* **WORK ITEM**
Would you please retype, exactly, the lines of the listing below between the line with "The image size is (1100, 859)." and the line with "Uncheck the T", inclusive?

* **EXCERPTED DATA**
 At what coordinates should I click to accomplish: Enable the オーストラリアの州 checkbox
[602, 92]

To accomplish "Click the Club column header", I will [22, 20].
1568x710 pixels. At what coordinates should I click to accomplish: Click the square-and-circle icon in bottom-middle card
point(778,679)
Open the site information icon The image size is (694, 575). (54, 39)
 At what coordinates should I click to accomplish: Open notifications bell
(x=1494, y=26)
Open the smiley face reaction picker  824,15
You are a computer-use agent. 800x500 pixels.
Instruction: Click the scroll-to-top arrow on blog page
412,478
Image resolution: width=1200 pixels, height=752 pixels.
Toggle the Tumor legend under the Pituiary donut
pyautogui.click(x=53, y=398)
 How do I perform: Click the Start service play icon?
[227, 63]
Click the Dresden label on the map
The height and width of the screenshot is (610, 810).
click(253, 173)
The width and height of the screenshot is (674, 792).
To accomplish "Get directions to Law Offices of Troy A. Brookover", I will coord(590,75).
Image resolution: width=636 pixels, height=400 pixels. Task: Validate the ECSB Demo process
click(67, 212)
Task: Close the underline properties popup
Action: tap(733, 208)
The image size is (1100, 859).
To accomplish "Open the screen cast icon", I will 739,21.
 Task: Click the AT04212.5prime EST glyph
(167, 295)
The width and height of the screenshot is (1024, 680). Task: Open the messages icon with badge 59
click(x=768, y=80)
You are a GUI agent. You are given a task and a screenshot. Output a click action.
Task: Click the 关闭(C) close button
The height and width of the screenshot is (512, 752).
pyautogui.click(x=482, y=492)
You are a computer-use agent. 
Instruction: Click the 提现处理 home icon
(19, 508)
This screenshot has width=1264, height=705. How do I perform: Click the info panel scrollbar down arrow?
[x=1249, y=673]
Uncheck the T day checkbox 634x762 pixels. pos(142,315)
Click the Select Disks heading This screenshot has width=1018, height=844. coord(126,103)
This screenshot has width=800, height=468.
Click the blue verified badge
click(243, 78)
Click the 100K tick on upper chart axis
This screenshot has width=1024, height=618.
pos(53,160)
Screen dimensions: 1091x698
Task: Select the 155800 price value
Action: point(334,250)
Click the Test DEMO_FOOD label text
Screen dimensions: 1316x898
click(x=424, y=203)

* **ANSWER TO THE EXERCISE**
The image size is (1100, 859).
To accomplish "Open the screen cast icon", I will 739,21.
 Task: Click the AT04212.5prime EST glyph
(167, 295)
The width and height of the screenshot is (1024, 680). Task: Open the messages icon with badge 59
click(x=768, y=80)
You are a GUI agent. You are given a task and a screenshot. Output a click action.
Task: Click the 关闭(C) close button
The height and width of the screenshot is (512, 752).
pyautogui.click(x=482, y=492)
You are a computer-use agent. 
Instruction: Click the 提现处理 home icon
(19, 508)
This screenshot has width=1264, height=705. How do I perform: Click the info panel scrollbar down arrow?
[x=1249, y=673]
Uncheck the T day checkbox 634x762 pixels. pos(142,315)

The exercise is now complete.